Ubisoft, why are you doing this to us? No seriously, why? It’s not like we love publishing such articles about your games. Seriously, some of Ubisoft’s games have a lot of potential. However, the French company – or rather, Massive Entertainment in this particular case – did not go the extra mile in order to take care of the PC version.
Tom Clancy’s The Division is an MMORPG. It’s the new Destiny if you like. Therefore, one would expect its netcode to be a top priority for Massive Entertainment, especially after what happened during its beta phase. Unfortunately, its netcode remains a complete mess and according to Glenn Fiedler – who has spent nearly five years as lead network programmer at Sony Computer Entertainment – Massive Entertainment will have to rewrite the entire netcode in order to protect PC gamers from hackers.
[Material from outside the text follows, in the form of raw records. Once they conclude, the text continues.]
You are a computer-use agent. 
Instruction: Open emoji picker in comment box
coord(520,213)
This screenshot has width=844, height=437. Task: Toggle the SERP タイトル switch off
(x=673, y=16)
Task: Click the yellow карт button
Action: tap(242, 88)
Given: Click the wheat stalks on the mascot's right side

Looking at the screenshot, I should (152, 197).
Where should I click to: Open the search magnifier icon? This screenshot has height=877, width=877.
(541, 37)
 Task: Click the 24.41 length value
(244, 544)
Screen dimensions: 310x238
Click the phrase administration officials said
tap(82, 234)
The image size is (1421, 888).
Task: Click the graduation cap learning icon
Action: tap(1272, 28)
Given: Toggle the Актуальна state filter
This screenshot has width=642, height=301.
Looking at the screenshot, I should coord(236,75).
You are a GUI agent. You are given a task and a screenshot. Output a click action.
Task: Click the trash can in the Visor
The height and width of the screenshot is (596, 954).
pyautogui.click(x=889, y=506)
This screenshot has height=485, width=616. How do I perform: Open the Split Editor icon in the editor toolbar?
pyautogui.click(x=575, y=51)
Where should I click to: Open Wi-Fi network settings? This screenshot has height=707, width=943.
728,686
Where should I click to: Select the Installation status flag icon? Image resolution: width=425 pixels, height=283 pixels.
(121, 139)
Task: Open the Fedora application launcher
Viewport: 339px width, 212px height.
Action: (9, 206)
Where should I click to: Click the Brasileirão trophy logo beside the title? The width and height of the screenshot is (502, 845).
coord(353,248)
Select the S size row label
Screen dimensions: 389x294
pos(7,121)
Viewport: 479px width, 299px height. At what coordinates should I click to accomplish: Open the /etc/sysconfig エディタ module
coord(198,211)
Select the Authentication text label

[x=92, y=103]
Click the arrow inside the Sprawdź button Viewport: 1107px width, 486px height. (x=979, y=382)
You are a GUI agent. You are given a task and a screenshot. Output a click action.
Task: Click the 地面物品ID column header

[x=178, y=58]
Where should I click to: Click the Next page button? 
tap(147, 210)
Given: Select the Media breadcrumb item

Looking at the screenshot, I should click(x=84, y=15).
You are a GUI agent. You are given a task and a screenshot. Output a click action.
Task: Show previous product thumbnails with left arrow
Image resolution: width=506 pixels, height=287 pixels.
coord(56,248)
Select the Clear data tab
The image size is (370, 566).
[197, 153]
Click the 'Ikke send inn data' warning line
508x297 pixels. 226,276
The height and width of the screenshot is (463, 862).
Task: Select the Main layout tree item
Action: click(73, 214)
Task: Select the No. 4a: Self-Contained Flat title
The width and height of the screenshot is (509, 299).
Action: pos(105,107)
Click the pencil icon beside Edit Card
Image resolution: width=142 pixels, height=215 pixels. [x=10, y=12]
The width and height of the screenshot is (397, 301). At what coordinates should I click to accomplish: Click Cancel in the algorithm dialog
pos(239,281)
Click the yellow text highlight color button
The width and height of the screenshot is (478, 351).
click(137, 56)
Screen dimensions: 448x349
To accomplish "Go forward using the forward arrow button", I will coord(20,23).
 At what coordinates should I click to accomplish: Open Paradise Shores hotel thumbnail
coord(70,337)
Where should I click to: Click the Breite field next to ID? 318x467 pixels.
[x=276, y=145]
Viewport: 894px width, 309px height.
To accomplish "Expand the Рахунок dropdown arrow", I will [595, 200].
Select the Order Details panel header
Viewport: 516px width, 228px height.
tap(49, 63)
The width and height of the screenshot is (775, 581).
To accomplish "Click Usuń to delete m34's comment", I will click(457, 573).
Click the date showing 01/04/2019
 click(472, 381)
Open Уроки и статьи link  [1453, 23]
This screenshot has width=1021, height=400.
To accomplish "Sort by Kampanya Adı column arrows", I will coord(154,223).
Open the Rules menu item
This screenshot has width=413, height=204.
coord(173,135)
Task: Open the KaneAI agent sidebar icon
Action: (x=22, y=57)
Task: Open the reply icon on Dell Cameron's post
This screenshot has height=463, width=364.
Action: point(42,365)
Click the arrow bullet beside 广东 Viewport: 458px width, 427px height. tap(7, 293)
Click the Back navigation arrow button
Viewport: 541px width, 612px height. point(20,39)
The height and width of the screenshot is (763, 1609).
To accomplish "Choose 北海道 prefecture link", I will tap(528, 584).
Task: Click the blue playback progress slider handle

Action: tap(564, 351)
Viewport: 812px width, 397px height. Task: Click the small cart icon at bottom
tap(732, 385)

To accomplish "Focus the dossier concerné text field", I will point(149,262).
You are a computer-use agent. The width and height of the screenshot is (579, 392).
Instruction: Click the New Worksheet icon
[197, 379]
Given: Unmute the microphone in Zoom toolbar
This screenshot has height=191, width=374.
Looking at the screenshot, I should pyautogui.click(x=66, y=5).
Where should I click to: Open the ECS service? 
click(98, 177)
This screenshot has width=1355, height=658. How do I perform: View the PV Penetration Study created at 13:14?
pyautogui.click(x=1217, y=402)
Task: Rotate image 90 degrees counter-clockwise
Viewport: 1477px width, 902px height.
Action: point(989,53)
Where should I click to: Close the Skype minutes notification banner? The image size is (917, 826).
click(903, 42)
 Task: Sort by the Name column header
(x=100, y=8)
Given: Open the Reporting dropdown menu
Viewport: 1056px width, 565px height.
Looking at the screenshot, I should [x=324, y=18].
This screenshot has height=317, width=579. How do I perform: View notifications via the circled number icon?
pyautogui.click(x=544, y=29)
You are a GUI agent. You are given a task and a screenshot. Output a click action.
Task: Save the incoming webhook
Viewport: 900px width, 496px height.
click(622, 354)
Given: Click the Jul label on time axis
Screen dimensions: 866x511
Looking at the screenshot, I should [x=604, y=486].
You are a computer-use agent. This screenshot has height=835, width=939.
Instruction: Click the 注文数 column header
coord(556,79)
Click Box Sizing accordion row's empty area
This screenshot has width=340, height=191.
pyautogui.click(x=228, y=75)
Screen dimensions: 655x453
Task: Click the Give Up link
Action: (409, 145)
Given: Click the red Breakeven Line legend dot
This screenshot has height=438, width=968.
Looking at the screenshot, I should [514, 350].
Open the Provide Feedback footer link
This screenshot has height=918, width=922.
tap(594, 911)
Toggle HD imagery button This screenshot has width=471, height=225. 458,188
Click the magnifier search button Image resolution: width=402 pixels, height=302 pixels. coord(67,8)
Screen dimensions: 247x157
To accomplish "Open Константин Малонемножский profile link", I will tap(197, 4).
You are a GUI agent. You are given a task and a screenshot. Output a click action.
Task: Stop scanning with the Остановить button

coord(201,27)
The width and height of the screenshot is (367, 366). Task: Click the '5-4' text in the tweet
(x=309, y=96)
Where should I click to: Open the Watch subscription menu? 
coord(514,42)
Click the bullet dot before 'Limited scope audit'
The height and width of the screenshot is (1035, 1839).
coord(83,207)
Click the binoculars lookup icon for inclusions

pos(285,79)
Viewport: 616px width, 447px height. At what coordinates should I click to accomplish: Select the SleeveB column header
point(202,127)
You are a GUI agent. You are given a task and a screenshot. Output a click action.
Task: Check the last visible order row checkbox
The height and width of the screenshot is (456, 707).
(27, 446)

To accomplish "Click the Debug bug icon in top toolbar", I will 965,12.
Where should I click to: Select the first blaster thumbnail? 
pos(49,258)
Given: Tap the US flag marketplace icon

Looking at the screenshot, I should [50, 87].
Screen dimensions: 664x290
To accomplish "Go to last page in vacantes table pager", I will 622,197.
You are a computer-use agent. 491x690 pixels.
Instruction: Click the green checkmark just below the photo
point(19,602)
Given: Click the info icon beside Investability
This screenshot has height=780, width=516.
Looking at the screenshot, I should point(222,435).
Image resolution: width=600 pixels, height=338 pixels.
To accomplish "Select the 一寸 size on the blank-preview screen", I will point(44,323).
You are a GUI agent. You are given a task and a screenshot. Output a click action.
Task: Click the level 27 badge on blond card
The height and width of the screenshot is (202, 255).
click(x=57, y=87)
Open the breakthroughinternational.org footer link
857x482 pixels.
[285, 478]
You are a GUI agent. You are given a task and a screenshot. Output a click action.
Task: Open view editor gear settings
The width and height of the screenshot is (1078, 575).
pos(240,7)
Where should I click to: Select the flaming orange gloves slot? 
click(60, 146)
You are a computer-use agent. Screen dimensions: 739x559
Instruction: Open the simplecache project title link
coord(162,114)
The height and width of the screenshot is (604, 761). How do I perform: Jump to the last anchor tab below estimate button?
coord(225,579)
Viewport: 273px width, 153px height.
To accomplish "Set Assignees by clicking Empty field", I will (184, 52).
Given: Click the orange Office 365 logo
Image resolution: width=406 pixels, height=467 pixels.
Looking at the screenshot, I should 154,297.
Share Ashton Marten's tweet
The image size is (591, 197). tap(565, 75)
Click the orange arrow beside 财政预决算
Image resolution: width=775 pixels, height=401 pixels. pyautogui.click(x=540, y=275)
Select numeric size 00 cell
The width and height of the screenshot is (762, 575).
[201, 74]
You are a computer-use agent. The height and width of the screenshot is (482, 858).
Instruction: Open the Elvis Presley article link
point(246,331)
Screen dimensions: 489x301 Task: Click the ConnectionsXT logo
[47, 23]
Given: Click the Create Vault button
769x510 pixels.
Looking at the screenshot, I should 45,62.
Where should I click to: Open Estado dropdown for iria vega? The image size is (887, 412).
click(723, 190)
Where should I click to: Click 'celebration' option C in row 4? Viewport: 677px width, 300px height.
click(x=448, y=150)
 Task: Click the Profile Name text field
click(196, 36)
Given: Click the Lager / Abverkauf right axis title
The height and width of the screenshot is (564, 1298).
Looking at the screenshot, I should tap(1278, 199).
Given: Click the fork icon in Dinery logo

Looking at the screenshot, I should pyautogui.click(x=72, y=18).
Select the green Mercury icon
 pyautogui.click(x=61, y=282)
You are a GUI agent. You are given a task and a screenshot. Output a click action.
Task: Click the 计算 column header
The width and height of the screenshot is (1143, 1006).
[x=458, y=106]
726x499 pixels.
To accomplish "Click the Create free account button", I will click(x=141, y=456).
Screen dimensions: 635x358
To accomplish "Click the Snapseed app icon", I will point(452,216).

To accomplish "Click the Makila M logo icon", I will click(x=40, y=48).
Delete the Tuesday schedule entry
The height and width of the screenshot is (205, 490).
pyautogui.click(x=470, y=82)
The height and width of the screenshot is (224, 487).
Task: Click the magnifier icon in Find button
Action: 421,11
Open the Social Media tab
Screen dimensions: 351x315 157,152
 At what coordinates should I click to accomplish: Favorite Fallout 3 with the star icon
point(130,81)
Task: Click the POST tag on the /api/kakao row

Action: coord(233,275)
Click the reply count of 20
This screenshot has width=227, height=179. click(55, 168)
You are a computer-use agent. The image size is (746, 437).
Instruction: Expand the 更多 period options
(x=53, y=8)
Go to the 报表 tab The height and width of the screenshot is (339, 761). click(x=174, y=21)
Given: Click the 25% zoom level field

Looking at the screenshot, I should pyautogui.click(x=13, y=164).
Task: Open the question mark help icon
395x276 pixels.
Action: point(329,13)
As Glenn wrote on his blog:
“Here we have a client-side cheat program that is poking memory locations and giving players infinite health, infinite ammo, and teleporting players around the level.
This indicates that The Division is most likely using a trusted client network model.
I sincerely hope this is not the case, because if it is true, my opinion of can this be fixed is basically no. Not on PC. Not without a complete rewrite.”
This does not really surprise us. The beta build of Tom Clancy’s The Division suffered from the very same issue, something that Massive Entertainment promised to fix. It appears that it hasn’t and the reason. Why you ask? But because the netcode may need to be completely rewritten in order to fix such an issue.
“If a competitive FPS was networked the other way, with client trusted positions, client side evaluation of bullet hits and “I shot you” events sent from client to server, it’s really difficult for me to see how this could ever be made completely secure on PC.
I’m rooting for the dev team on this one and I sincerely hope really they can turn it around.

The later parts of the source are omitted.